#### [Texto de origen]
******************************

Pero estas respuestas tradicionales demostraron ser terriblemente inadecuadas en los años treinta, por lo que intervino el Congreso. La ley Glass-Steagall de 1933 (y legislaciones similares en otros países) estableció lo que equivalía a un sistema de diques para proteger la economía contra las inundaciones financieras. Y durante cerca de medio siglo, este sistema funcionó muy bien.

Por un lado, la Glass-Steagall fundó la Corporación Federal de Seguros de Depósitos, que garantizaba (y sigue garantizando) los depósitos frente a las pérdidas derivadas del hipotético hundimiento de un banco. Si ha visto usted la película
It’s a Wonderful Life (¡Qué bello es vivir!)
, que incluye una estampida bancaria, quizá le resulte interesante saber que la escena es completamente anacrónica: en el momento en que se sitúa la acción —justo después de la segunda guerra mundial—, los depósitos ya estaban garantizados y las retiradas masivas de fondos habían quedado como algo del pasado.

Por otro lado, la ley Glass-Steagall limitaba la cantidad de riesgo que podía asumir un banco. Esto resultaba especialmente necesario desde el mismo momento en que se había establecido el seguro de los depósitos, que podría haber creado una situación en la que los banqueros movilizaran el dinero sin freno ni preguntas —eh, todo esto cuenta con el seguro del gobierno— y lo destinaran a inversiones de máximo riesgo, contando con que, si salía cara, ellos ganaban, y si salía cruz, pagaban los contribuyentes. De los numerosos desastres desregulatorios, uno de los primeros se produjo en los años ochenta, cuando las instituciones de ahorro y préstamos se vengaron demostrando que esta clase de juego de azar costeado por los contribuyentes era algo más que una mera posibilidad teórica.

Así, los bancos quedaron sujetos a varias reglas concebidas para prevenir que jugaran a juegos de azar con los fondos de sus depositantes. Muy especialmente, todo banco que aceptara depósitos quedaba limitado al negocio de los préstamos; no podía usar aquellos fondos para especular en los mercados de valores o materias primas; de hecho, tampoco se podían alojar estas actividades especulativas bajo el mismo techo institucional. Por lo tanto, la ley separó netamente la banca ordinaria (digamos, la clase de cosas que hacen Chase Manhattan y entidades similares) de la «banca de inversión» (lo que hacen Goldman Sachs y similares).

Gracias al seguro de los depósitos, como he dicho, las retiradas masivas de fondos, a la antigua, quedaron como recuerdo del pasado. Y gracias a la regulación, la banca manejó la concesión de préstamos con mucha más cautela de la que había empleado antes de la Gran Depresión. El resultado fue lo que Gary Gorton, profesor de Yale, denomina «el período tranquilo», una etapa larga de relativa estabilidad y ausencia de crisis financieras.

Ahora bien, todo esto empezó a cambiar en 1980.

******************************

#### [Datos guardados]

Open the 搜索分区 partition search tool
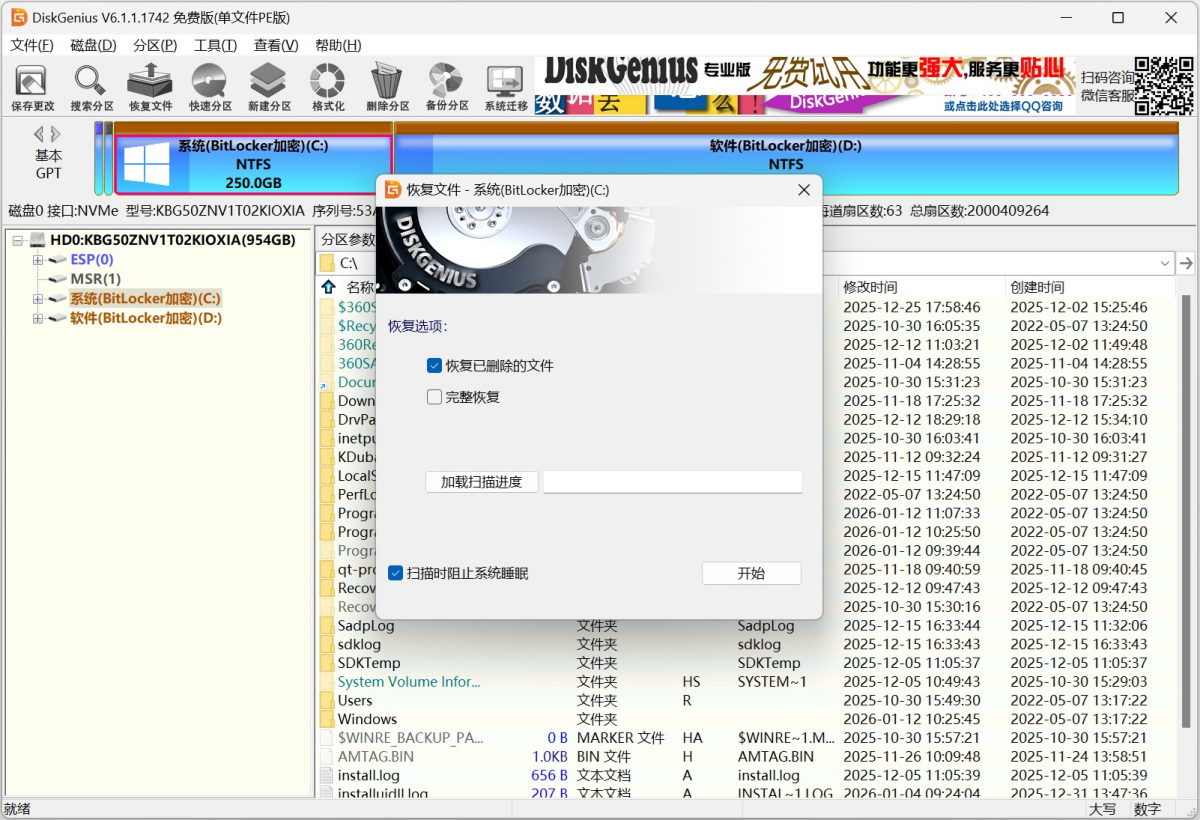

******************************

#### [Detalle de la tarea]
Edita el fragmento sobre la ley Glass-Steagall. Vuelve a escribir la parte que abre con las palabras que contienen "Gracias al seguro" y cierra con "de crisis financieras.", y reemplaza "cautela" por "prudencia". Los datos no son necesarios.

#### [Solución]
Gracias al seguro de los depósitos, como he dicho, las retiradas masivas de fondos, a la antigua, quedaron como recuerdo del pasado. Y gracias a la regulación, la banca manejó la concesión de préstamos con mucha más prudencia de la que había empleado antes de la Gran Depresión. El resultado fue lo que Gary Gorton, profesor de Yale, denomina «el período tranquilo», una etapa larga de relativa estabilidad y ausencia de crisis financieras.